Alexey Kytmanov (Siberian Federal University)
Alexey Shchuplev (Siberian Federal University)
Symbolic algorithm for construction of toric compactifications

ABSTRACT. Given a toric variety we present an algorithm that constructs a "larger" toric variety such that the initial one can be embedded in it as an infinite part. This compactification of an affine space generalizes the well-known decomposition of n-dimensional complex projective space.

Maherzia Belaazi (Ecole superieure des communications de Tunis : Supcom)
Hanene Boussi Rahmouni (Ecole superieure des communications de Tunis : SupCom)
Adel Bouhoula (Ecole superieure des communications de Tunis : SupCom)
A Self-Disciplined Privacy Oriented Access Control Framework for Public Clouds

ABSTRACT. While the transformative power of cloud computing in terms of cost scalability and agility is widely known, one of the first questions that arises is how the data hosted in the cloud-is accessed, stored and used? In this context, privacy preserving is a key user concern when judging the adoption of clouds in domains where sensitive personal information are highly involved. Indeed, as far as cloud providers are concerned, they should ensure the privacy protection of data hosted in clouds on behalf of their customers. Equally, they should satisfy the needs of law enforcement. It is a fact that access control is one of the essential and traditional security mechanisms of data protection. However, in the context of open and dynamic environments such as clouds, access control becomes more complicated. This is because the security policies, models and related mechanisms have to be defined across heterogeneous security domains. Thus, improving the current access control paradigms is crucial in order to ensure privacy compliance in distributed environments. In this paper, we aim to produce a self-disciplined access control framework for public clouds. We believe that a formal knowledge representation of access control policies, in particular, when these policies are able to integrate data protection requirements, could enforce privacy compliance at runtime. Indeed, we mainly focus on ontologies, as formalized conceptual models for access rules expression that conducts a private and secure reasoning. It could resolve issues like ambiguity in the expression of privacy legislation. The issue of the interoperability between various jurisdictions, denoted by the geographical area of the different cloud actors, could also be addressed in a formal manner.

Wided Ghardallou (Faculty of sciences of Tunis)
Nafi Diallo (NJIT)
Ali Mili (NJIT)
Merging Termination with Abort Freedom

ABSTRACT. Termination is the property of a program to complete its execution after a finite number of operations. Abort freedom is the property of a program to complete its execution without attempting an illegal operation, such as a division by zero, an arithmetic overflow, an array reference out of bounds, a reference to a nil pointer, etc. We present an approach to the analysis of iterative programs in which these two aspects are merged into a single formula. We illustrate our approach on a number of examples, and we compare our findings to related work on termination and on abort freedom.
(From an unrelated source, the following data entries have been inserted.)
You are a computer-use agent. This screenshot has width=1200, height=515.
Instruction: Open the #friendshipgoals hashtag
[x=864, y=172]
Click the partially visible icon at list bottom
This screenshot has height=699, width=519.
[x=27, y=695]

Nafi Diallo (CCS,New Jersey Institute of Technology)
Wided Ghardallou (Faculy of Sciences of Tunis)
Work-In-Progress: Repairing a Loop by Constructive Transformation using Mutation Analysis

ABSTRACT. One of the issues with traditional mutation testing is the possible large number of mutants generated. In this work, we illustrate how the concept of relative correctness can guide the generation and selection of mutants when repairing a loop program. We show that fewer and better mutants can be generated , thus adding efficiency by reducing the huge computational cost associated with mutation analysis.
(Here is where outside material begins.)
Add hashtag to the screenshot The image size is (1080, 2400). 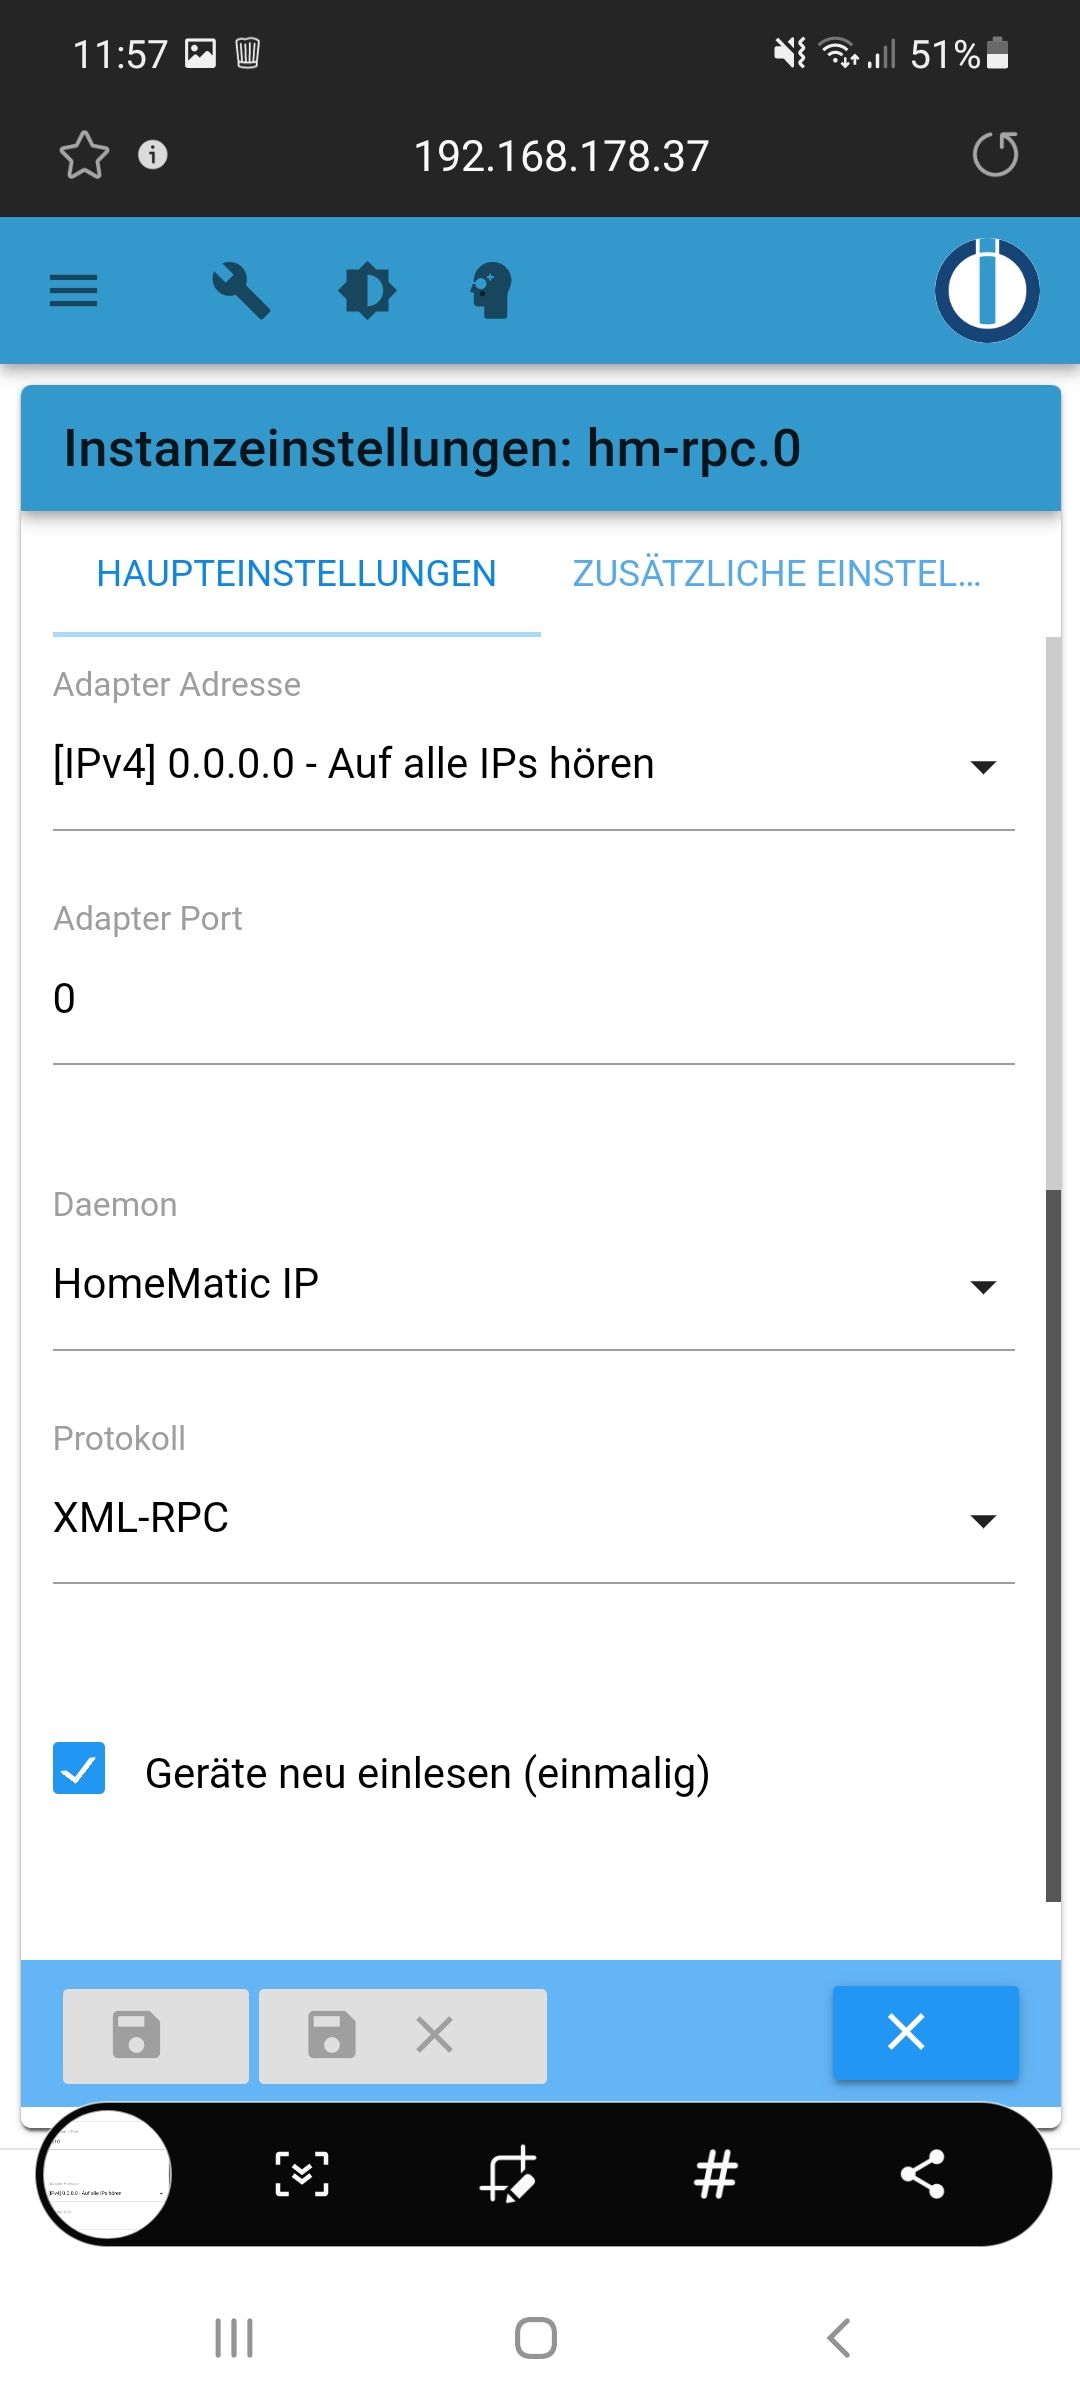coord(716,2174)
Alexander Baumgartner (Research Institute for Symbolic Computation)
Temur Kutsia (RISC, Johannes Kepler University Linz)
A Library of Anti-Unification Algorithms

ABSTRACT. Generalization problems arise in many areas of software science: code clone detection, program reuse, partial evaluation, program synthesis, invariant generation, etc. Anti-unification is a technique used often to solve generalization problems. In this paper we describe an open-source library of some newly developed anti-unification algorithms in various theories: for first- and second-order unranked terms, higher-order patterns, and nominal terms.